**Work to do**
Rewrite the data below with every "screenshot" renamed to "image" and nothing else changed. Leave the pictures out of your version.

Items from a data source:
********

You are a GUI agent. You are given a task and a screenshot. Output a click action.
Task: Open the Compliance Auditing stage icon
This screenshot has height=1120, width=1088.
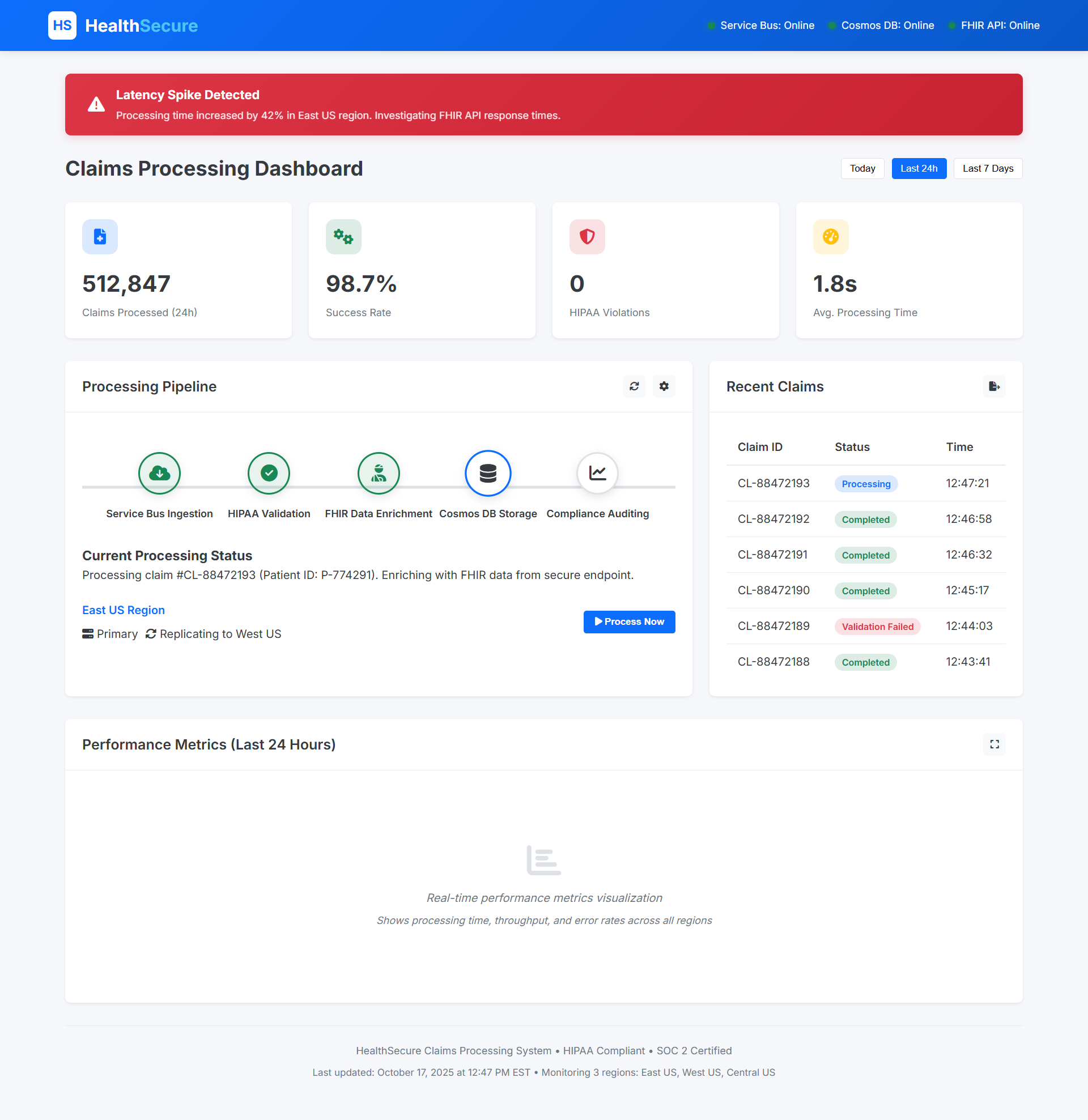(x=597, y=473)
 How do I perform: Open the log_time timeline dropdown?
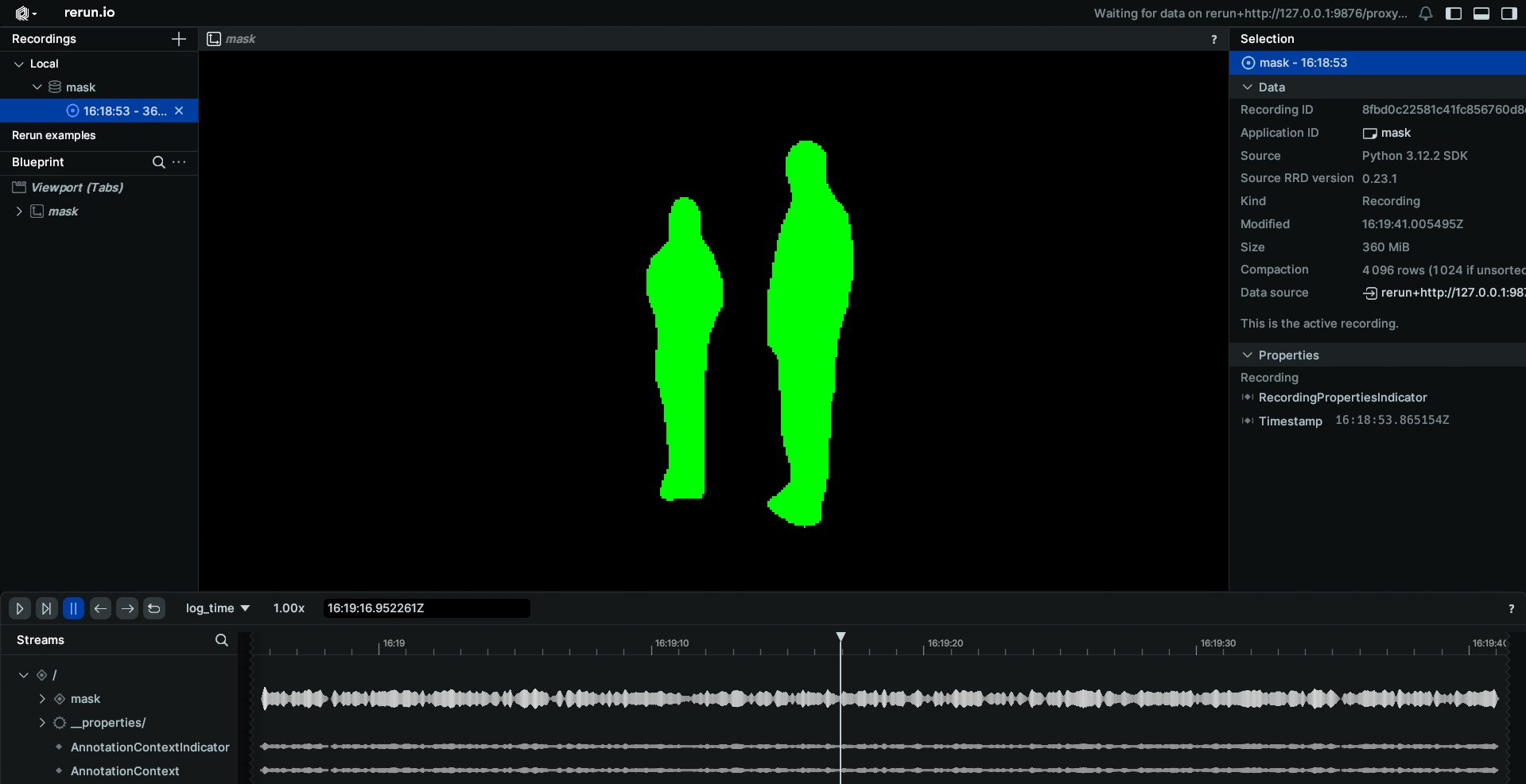(x=217, y=608)
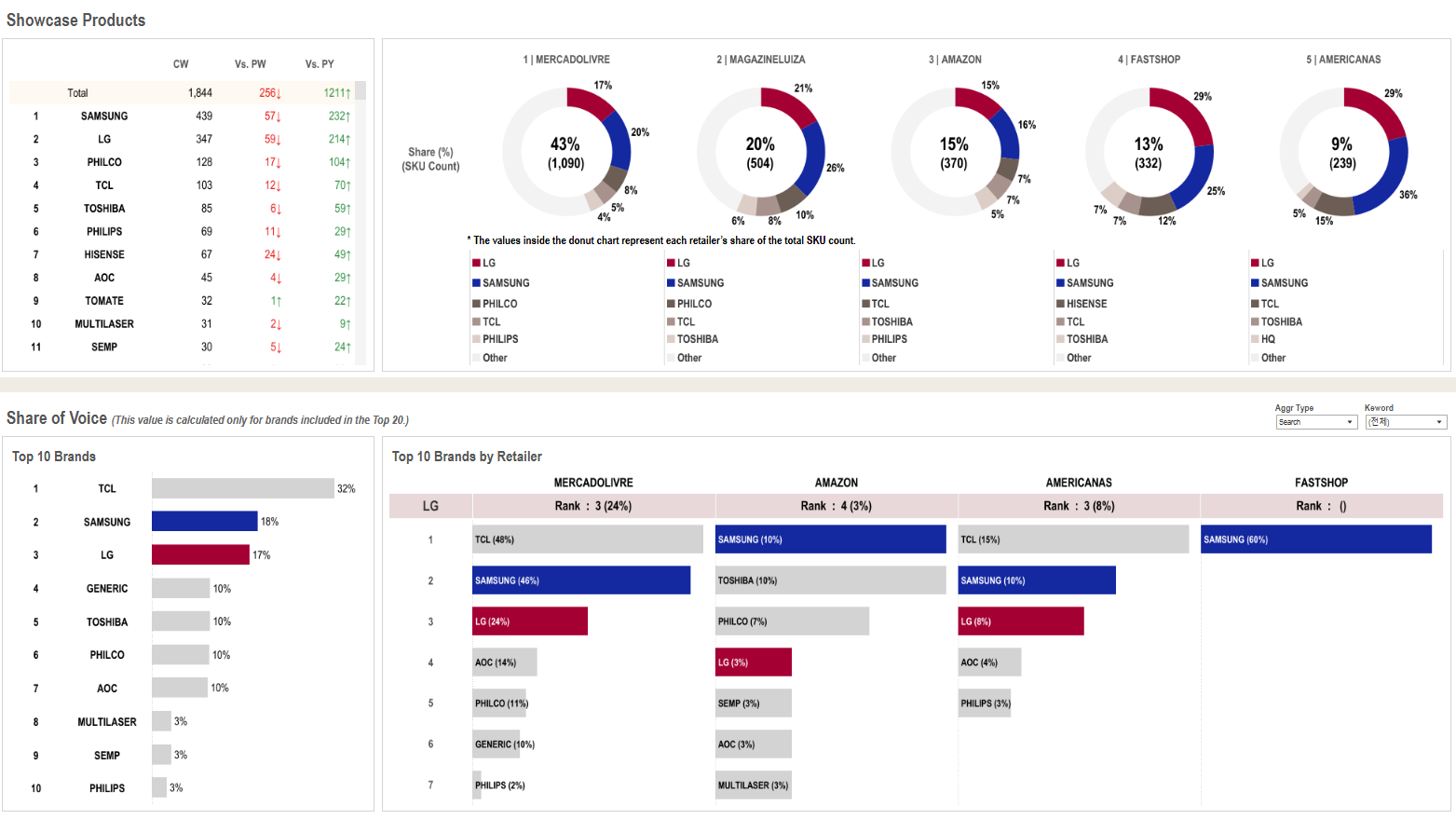Click the TCL 32% bar in Top 10 Brands

click(242, 488)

********

**Exercise output**
You are a GUI agent. You are given a task and a image. Output a click action.
Task: Open the Compliance Auditing stage icon
This image has height=1120, width=1088.
(x=597, y=473)
 How do I perform: Open the log_time timeline dropdown?
(x=217, y=608)
Click the TCL 32% bar in Top 10 Brands

click(242, 488)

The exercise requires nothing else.